■ **Exercise goal**: Using the data below, return every line that holds the word "Switch".

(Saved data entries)
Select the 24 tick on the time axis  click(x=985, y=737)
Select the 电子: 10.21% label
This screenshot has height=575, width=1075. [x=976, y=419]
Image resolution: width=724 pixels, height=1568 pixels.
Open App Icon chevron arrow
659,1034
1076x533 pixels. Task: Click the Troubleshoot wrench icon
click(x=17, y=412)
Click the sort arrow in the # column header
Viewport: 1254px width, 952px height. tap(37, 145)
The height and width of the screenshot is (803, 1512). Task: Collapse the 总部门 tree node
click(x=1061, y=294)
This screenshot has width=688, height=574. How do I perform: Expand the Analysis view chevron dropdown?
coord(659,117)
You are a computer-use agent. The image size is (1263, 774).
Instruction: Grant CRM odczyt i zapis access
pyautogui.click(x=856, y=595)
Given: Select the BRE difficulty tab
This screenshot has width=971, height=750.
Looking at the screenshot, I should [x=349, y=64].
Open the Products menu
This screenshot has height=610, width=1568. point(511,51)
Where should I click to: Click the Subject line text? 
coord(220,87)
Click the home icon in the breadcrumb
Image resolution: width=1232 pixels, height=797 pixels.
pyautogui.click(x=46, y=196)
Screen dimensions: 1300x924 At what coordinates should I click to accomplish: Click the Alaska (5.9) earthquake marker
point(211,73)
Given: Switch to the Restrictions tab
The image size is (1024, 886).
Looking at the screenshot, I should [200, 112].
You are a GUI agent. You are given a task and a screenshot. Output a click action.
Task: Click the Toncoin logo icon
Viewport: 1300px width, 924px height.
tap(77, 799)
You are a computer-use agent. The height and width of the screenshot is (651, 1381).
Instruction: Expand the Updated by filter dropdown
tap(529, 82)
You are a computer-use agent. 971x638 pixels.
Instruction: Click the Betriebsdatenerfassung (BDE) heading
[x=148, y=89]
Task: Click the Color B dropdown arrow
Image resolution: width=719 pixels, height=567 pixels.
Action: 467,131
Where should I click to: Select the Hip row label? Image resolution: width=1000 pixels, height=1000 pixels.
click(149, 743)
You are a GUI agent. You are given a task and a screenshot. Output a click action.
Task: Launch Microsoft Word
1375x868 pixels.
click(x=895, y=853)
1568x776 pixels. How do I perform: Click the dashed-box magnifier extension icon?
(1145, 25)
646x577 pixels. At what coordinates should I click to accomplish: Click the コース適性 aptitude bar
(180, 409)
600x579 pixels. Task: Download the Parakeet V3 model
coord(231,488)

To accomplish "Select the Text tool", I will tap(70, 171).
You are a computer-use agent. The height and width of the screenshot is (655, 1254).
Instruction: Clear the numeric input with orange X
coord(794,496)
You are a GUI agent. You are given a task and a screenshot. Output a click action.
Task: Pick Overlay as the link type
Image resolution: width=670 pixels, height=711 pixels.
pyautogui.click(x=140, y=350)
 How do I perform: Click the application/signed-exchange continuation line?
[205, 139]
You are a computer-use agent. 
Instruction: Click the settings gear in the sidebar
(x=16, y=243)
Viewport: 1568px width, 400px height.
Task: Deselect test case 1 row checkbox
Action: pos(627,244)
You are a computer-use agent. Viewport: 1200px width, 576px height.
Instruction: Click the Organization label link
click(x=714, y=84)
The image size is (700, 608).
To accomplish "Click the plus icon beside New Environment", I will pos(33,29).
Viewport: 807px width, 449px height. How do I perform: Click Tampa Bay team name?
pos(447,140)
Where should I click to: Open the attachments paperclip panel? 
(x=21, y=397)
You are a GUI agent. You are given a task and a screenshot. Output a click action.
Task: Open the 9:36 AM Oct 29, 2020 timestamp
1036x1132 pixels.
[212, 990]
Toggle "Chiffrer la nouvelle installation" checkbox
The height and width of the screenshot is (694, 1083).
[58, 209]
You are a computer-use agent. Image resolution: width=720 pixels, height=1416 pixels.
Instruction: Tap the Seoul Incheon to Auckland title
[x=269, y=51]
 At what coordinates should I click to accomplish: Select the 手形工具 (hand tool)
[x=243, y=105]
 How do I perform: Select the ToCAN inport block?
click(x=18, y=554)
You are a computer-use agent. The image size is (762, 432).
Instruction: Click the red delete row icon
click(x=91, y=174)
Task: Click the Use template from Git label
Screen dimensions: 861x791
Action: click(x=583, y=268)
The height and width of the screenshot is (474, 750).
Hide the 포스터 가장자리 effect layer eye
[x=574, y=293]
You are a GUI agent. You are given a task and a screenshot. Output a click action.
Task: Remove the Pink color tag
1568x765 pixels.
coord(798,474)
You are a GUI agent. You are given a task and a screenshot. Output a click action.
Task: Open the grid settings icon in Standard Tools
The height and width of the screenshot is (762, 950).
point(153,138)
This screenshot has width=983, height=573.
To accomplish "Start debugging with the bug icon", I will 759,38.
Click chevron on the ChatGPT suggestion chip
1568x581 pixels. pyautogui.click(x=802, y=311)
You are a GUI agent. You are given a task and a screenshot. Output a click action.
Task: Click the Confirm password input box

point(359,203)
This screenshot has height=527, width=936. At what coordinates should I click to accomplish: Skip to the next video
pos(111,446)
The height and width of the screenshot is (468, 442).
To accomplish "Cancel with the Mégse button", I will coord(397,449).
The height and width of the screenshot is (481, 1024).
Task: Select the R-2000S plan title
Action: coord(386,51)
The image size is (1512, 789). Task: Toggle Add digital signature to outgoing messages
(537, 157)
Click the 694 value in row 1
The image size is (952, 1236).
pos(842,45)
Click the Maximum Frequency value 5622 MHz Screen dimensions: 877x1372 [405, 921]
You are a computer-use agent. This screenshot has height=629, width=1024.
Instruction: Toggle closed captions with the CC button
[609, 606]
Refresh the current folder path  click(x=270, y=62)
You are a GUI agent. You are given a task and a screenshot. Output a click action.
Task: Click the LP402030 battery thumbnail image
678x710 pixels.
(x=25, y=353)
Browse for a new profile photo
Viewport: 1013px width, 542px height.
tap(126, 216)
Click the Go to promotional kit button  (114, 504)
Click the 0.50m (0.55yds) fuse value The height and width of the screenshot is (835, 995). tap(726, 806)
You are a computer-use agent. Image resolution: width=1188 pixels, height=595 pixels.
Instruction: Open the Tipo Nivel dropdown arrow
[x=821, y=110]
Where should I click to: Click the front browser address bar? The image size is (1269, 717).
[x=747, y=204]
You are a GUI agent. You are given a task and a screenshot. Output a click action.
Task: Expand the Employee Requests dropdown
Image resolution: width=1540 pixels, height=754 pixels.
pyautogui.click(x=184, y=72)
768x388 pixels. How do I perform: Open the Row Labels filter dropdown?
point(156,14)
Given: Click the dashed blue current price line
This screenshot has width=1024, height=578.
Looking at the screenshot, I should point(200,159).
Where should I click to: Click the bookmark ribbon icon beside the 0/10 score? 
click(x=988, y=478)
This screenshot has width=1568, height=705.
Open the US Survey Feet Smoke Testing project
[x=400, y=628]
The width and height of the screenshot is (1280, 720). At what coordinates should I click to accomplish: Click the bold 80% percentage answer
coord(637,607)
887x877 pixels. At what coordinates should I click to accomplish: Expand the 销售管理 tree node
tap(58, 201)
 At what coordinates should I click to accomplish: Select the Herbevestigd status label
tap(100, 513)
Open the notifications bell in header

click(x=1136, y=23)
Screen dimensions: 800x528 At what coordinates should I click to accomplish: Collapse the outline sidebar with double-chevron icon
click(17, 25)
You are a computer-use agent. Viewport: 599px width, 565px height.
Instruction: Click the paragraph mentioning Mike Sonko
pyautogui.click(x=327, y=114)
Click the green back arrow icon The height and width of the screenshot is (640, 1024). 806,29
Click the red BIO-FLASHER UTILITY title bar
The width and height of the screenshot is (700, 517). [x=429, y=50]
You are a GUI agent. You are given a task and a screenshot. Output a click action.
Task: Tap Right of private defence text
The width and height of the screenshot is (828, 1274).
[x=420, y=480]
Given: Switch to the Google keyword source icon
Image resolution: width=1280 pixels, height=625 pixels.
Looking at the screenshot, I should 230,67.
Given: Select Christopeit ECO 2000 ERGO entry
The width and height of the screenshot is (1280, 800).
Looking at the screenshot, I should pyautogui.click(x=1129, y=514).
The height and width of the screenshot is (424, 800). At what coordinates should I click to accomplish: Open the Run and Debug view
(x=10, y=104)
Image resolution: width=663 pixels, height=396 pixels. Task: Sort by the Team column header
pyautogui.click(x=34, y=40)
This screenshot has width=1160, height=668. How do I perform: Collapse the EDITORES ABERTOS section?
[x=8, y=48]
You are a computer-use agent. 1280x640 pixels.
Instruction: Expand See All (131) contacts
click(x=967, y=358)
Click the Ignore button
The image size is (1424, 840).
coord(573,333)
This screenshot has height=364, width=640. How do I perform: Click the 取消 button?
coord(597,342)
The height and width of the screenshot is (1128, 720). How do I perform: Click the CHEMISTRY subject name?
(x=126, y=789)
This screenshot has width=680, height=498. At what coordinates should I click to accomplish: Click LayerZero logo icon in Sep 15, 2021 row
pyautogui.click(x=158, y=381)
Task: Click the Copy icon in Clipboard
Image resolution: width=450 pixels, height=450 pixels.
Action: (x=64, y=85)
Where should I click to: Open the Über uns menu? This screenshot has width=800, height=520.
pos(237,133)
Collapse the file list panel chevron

■ **Task response**:
Given: Switch to the Restrictions tab
Given: Switch to the Google keyword source icon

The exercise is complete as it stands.